THE PROBLEM. Nothing in the listing may be skipped; transcribe all of it as written.

DATA RECORDS.
*** Begin section ***

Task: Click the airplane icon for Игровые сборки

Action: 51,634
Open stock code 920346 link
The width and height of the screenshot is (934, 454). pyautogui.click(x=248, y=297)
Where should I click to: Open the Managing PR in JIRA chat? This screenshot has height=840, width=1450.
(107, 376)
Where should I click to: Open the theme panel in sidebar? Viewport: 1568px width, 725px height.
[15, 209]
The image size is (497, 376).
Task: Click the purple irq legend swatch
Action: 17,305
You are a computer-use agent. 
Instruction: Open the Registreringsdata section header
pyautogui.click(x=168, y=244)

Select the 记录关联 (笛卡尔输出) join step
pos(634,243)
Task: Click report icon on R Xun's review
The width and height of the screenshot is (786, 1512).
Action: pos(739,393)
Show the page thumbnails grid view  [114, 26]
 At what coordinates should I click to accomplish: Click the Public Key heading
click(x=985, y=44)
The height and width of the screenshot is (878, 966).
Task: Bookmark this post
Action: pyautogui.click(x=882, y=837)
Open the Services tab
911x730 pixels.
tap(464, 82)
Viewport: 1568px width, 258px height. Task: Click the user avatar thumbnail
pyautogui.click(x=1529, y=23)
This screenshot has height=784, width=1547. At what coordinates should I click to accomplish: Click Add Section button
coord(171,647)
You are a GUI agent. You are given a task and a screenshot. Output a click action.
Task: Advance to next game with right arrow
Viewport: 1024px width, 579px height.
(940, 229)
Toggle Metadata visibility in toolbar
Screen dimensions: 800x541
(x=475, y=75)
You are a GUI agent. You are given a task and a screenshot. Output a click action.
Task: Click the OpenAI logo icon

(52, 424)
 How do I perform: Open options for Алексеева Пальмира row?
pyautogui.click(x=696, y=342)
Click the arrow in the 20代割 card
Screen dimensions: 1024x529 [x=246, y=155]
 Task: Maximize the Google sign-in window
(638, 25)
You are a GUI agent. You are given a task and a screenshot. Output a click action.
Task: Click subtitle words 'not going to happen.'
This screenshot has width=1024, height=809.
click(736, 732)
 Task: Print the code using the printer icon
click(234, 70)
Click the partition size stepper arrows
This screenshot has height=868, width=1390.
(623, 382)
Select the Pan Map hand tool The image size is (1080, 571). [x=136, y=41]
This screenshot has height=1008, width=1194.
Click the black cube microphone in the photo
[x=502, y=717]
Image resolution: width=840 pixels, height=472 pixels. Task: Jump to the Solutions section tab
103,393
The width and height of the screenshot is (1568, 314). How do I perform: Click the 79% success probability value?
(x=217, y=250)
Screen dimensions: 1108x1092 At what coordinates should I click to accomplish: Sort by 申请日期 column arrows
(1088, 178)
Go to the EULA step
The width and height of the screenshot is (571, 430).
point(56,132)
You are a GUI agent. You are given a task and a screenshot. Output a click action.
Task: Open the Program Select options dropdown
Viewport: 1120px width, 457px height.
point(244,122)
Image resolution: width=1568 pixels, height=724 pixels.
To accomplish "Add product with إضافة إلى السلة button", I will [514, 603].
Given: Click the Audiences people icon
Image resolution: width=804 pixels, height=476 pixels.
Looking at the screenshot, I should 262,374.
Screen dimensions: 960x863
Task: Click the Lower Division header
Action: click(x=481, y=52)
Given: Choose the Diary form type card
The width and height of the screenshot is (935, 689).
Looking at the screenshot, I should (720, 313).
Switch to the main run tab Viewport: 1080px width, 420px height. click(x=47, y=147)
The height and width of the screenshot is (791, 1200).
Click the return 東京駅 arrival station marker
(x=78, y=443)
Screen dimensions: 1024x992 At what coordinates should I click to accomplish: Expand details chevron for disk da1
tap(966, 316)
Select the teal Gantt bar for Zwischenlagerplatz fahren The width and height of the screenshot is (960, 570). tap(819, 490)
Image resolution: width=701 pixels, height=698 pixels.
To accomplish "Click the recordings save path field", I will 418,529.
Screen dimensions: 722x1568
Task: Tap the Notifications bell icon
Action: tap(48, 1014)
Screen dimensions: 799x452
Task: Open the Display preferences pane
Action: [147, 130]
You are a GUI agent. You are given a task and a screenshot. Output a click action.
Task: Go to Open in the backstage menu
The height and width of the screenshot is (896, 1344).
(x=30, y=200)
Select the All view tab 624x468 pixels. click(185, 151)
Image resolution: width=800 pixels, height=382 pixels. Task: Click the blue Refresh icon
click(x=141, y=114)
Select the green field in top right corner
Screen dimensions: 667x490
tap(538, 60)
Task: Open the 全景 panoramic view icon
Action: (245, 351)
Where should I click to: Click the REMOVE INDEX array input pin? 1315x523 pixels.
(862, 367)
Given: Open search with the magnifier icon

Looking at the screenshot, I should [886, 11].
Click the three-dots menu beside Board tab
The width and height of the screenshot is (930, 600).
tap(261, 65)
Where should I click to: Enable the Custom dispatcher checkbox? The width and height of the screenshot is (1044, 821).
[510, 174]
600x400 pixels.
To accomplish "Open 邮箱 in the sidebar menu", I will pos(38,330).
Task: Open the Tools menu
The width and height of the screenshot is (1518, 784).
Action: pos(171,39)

*** End section ***

FINAL ANSWER.
Task: Click the airplane icon for Игровые сборки

Action: 51,634
Open stock code 920346 link
The width and height of the screenshot is (934, 454). pyautogui.click(x=248, y=297)
Where should I click to: Open the Managing PR in JIRA chat? This screenshot has height=840, width=1450.
(107, 376)
Where should I click to: Open the theme panel in sidebar? Viewport: 1568px width, 725px height.
[15, 209]
The image size is (497, 376).
Task: Click the purple irq legend swatch
Action: 17,305
You are a computer-use agent. 
Instruction: Open the Registreringsdata section header
pyautogui.click(x=168, y=244)

Select the 记录关联 (笛卡尔输出) join step
pos(634,243)
Task: Click report icon on R Xun's review
The width and height of the screenshot is (786, 1512).
Action: pos(739,393)
Show the page thumbnails grid view  [114, 26]
 At what coordinates should I click to accomplish: Click the Public Key heading
click(x=985, y=44)
The height and width of the screenshot is (878, 966).
Task: Bookmark this post
Action: pyautogui.click(x=882, y=837)
Open the Services tab
911x730 pixels.
tap(464, 82)
Viewport: 1568px width, 258px height. Task: Click the user avatar thumbnail
pyautogui.click(x=1529, y=23)
This screenshot has height=784, width=1547. At what coordinates should I click to accomplish: Click Add Section button
coord(171,647)
You are a GUI agent. You are given a task and a screenshot. Output a click action.
Task: Advance to next game with right arrow
Viewport: 1024px width, 579px height.
(940, 229)
Toggle Metadata visibility in toolbar
Screen dimensions: 800x541
(x=475, y=75)
You are a GUI agent. You are given a task and a screenshot. Output a click action.
Task: Click the OpenAI logo icon

(52, 424)
 How do I perform: Open options for Алексеева Пальмира row?
pyautogui.click(x=696, y=342)
Click the arrow in the 20代割 card
Screen dimensions: 1024x529 [x=246, y=155]
 Task: Maximize the Google sign-in window
(638, 25)
You are a GUI agent. You are given a task and a screenshot. Output a click action.
Task: Click subtitle words 'not going to happen.'
This screenshot has width=1024, height=809.
click(736, 732)
 Task: Print the code using the printer icon
click(234, 70)
Click the partition size stepper arrows
This screenshot has height=868, width=1390.
(623, 382)
Select the Pan Map hand tool The image size is (1080, 571). [x=136, y=41]
This screenshot has height=1008, width=1194.
Click the black cube microphone in the photo
[x=502, y=717]
Image resolution: width=840 pixels, height=472 pixels. Task: Jump to the Solutions section tab
103,393
The width and height of the screenshot is (1568, 314). How do I perform: Click the 79% success probability value?
(x=217, y=250)
Screen dimensions: 1108x1092 At what coordinates should I click to accomplish: Sort by 申请日期 column arrows
(1088, 178)
Go to the EULA step
The width and height of the screenshot is (571, 430).
point(56,132)
You are a GUI agent. You are given a task and a screenshot. Output a click action.
Task: Open the Program Select options dropdown
Viewport: 1120px width, 457px height.
point(244,122)
Image resolution: width=1568 pixels, height=724 pixels.
To accomplish "Add product with إضافة إلى السلة button", I will [514, 603].
Given: Click the Audiences people icon
Image resolution: width=804 pixels, height=476 pixels.
Looking at the screenshot, I should 262,374.
Screen dimensions: 960x863
Task: Click the Lower Division header
Action: click(x=481, y=52)
Given: Choose the Diary form type card
The width and height of the screenshot is (935, 689).
Looking at the screenshot, I should (720, 313).
Switch to the main run tab Viewport: 1080px width, 420px height. click(x=47, y=147)
The height and width of the screenshot is (791, 1200).
Click the return 東京駅 arrival station marker
(x=78, y=443)
Screen dimensions: 1024x992 At what coordinates should I click to accomplish: Expand details chevron for disk da1
tap(966, 316)
Select the teal Gantt bar for Zwischenlagerplatz fahren The width and height of the screenshot is (960, 570). tap(819, 490)
Image resolution: width=701 pixels, height=698 pixels.
To accomplish "Click the recordings save path field", I will 418,529.
Screen dimensions: 722x1568
Task: Tap the Notifications bell icon
Action: tap(48, 1014)
Screen dimensions: 799x452
Task: Open the Display preferences pane
Action: [147, 130]
You are a GUI agent. You are given a task and a screenshot. Output a click action.
Task: Go to Open in the backstage menu
The height and width of the screenshot is (896, 1344).
(x=30, y=200)
Select the All view tab 624x468 pixels. click(185, 151)
Image resolution: width=800 pixels, height=382 pixels. Task: Click the blue Refresh icon
click(x=141, y=114)
Select the green field in top right corner
Screen dimensions: 667x490
tap(538, 60)
Task: Open the 全景 panoramic view icon
Action: (245, 351)
Where should I click to: Click the REMOVE INDEX array input pin? 1315x523 pixels.
(862, 367)
Given: Open search with the magnifier icon

Looking at the screenshot, I should [886, 11].
Click the three-dots menu beside Board tab
The width and height of the screenshot is (930, 600).
tap(261, 65)
Where should I click to: Enable the Custom dispatcher checkbox? The width and height of the screenshot is (1044, 821).
[510, 174]
600x400 pixels.
To accomplish "Open 邮箱 in the sidebar menu", I will pos(38,330).
Task: Open the Tools menu
The width and height of the screenshot is (1518, 784).
Action: pos(171,39)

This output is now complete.